The infrastructure and construction sectors are particularly vulnerable to these shifts. Diesel is the primary fuel for heavy machinery, earthmovers, and the transport of bulk materials like cement and steel. A 24 percent increase in diesel costs often translates into immediate revisions of haulage rates and operational budgets for ongoing projects.
The Kenya Transporters Association has already signaled that freight costs could rise by as much as 14 percent. For contractors working on fixed-price government tenders, these fluctuations present a serious risk to project margins and completion timelines.
To mitigate the full impact on the public, the government intervened by adjusting fiscal levers. National Treasury Cabinet Secretary John Mbadi noted that the state reduced Value Added Tax on petroleum products from 16 percent to 13 percent.
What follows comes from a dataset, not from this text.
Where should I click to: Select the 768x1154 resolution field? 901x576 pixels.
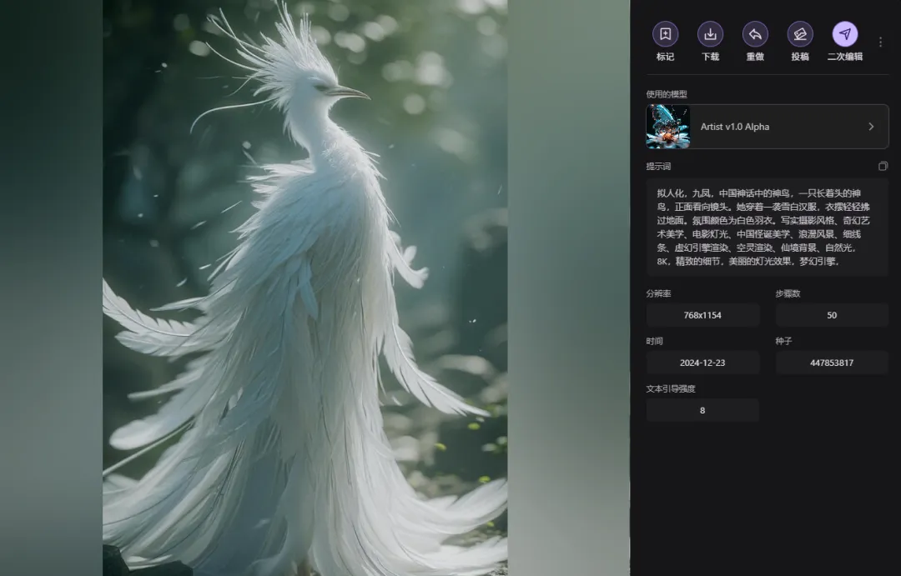[702, 314]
Additionally, roughly 6.2 billion shillings from the Petroleum Development Levy Fund were utilized to prevent even higher spikes.
President Ruto has previously defended the government-to-government oil deal as a tool for stabilization, but the sheer scale of global market volatility has tested the limits of these domestic cushions. While the Kenyan shilling has remained relatively stable against the dollar, the sheer increase in the international price of crude oil has outweighed local currency gains.
Industry analysts warn that the current pricing is a direct reflection of "imported inflation." When energy costs rise, the price of basic commodities typically follows due to the increased cost of manufacturing and distribution.
The state has warned oil marketers against hoarding fuel in anticipation of further increases. Government agencies stated that while there is no immediate shortage, the timing of future shipments remains sensitive to how long the geopolitical instability persists.
For now, the focus remains on the next EPRA review in mid-May. If shipping routes do not normalize soon, the construction industry and the wider economy may have to settle into a period of prolonged high energy costs.